■ Work instructions
Write out each line exactly, starting with the one containing "Task: Click the 2% fee value" and stopping after the last line of the listing below.

■ Dataset records
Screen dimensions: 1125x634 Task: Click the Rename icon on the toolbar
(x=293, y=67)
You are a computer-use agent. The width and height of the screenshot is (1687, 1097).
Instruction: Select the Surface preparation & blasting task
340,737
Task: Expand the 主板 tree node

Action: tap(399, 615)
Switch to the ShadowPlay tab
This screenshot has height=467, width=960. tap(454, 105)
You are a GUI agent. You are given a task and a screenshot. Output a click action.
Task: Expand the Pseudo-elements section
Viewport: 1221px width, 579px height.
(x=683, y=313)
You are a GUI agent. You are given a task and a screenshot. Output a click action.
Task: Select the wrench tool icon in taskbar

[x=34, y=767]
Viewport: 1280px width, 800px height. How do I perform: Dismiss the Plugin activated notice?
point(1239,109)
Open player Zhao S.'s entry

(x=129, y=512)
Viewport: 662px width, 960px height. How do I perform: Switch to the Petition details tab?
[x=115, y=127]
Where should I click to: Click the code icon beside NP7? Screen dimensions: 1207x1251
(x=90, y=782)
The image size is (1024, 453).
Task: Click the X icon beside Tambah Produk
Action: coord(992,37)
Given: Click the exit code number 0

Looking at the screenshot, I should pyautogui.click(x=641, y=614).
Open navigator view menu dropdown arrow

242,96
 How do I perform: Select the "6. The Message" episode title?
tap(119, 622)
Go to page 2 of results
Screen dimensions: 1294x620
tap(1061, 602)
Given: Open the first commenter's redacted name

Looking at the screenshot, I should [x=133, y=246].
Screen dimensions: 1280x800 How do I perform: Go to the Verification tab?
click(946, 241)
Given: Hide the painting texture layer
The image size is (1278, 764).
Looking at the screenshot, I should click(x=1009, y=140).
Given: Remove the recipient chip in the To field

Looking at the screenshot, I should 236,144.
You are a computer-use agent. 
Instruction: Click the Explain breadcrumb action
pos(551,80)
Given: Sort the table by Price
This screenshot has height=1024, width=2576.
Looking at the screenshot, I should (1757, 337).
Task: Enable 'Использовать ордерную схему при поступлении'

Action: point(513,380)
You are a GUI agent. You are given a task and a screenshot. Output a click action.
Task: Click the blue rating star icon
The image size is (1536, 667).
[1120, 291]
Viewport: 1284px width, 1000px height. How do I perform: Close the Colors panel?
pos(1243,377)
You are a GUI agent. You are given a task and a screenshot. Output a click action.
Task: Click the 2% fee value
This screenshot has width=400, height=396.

■ Exercise output
Task: Click the 2% fee value
This screenshot has width=400, height=396.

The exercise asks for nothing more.